— BEGIN —

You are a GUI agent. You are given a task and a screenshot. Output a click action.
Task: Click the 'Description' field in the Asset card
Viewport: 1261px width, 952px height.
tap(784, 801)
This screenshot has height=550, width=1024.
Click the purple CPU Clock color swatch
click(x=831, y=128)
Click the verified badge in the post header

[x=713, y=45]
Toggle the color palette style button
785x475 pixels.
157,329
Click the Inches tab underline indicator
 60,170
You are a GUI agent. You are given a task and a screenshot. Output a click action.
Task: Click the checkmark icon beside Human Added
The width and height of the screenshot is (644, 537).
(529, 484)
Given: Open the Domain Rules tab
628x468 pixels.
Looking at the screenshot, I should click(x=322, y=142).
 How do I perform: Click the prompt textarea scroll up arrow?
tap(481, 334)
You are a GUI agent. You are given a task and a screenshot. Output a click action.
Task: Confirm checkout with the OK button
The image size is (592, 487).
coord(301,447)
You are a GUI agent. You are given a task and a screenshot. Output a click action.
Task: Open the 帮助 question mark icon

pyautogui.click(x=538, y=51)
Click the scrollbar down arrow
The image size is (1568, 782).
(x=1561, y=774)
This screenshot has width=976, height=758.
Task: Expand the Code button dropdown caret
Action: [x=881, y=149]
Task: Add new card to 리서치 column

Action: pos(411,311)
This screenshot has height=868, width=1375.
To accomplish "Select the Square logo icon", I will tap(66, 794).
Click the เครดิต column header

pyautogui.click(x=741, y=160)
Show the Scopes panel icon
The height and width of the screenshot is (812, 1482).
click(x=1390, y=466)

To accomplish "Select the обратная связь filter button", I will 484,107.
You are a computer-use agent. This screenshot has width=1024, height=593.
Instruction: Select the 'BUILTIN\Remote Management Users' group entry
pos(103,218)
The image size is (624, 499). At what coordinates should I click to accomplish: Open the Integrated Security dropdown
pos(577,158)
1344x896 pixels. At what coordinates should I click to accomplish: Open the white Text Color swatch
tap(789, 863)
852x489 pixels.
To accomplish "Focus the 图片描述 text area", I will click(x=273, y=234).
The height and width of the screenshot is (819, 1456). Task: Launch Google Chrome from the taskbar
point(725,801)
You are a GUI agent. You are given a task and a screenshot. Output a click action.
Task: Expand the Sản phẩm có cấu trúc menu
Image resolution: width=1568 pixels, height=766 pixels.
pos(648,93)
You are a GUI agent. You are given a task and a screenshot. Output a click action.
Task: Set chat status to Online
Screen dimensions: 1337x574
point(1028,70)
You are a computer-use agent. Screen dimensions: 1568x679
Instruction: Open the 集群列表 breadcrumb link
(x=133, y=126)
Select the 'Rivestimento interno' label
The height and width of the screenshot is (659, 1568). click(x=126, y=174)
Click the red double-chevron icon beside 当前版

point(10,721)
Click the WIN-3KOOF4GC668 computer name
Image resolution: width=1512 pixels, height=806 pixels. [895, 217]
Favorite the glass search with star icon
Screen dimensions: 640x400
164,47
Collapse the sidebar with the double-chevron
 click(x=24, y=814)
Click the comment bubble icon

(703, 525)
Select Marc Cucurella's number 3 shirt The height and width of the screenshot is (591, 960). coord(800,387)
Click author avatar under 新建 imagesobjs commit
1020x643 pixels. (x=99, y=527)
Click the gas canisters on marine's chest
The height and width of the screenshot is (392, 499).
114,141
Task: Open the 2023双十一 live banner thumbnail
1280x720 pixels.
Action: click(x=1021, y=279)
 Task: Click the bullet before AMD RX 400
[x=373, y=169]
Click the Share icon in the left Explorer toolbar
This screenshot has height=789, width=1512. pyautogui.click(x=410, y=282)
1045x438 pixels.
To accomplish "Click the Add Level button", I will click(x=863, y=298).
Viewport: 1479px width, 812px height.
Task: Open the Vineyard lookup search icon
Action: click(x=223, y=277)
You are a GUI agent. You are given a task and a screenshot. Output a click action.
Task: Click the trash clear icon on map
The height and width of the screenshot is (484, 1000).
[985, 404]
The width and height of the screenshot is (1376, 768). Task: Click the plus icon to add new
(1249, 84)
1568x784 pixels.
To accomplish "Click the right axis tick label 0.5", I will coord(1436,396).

— END —

Task requirements = Please identify every line in the items above that contains the word "pixels" and copy each of those lines in full. Case counts.

Exercise response =
785x475 pixels.
628x468 pixels.
1344x896 pixels. At what coordinates should I click to accomplish: Open the white Text Color swatch
852x489 pixels.
Image resolution: width=1568 pixels, height=766 pixels.
Image resolution: width=1512 pixels, height=806 pixels. [895, 217]
1020x643 pixels. (x=99, y=527)
1280x720 pixels.
1045x438 pixels.
1568x784 pixels.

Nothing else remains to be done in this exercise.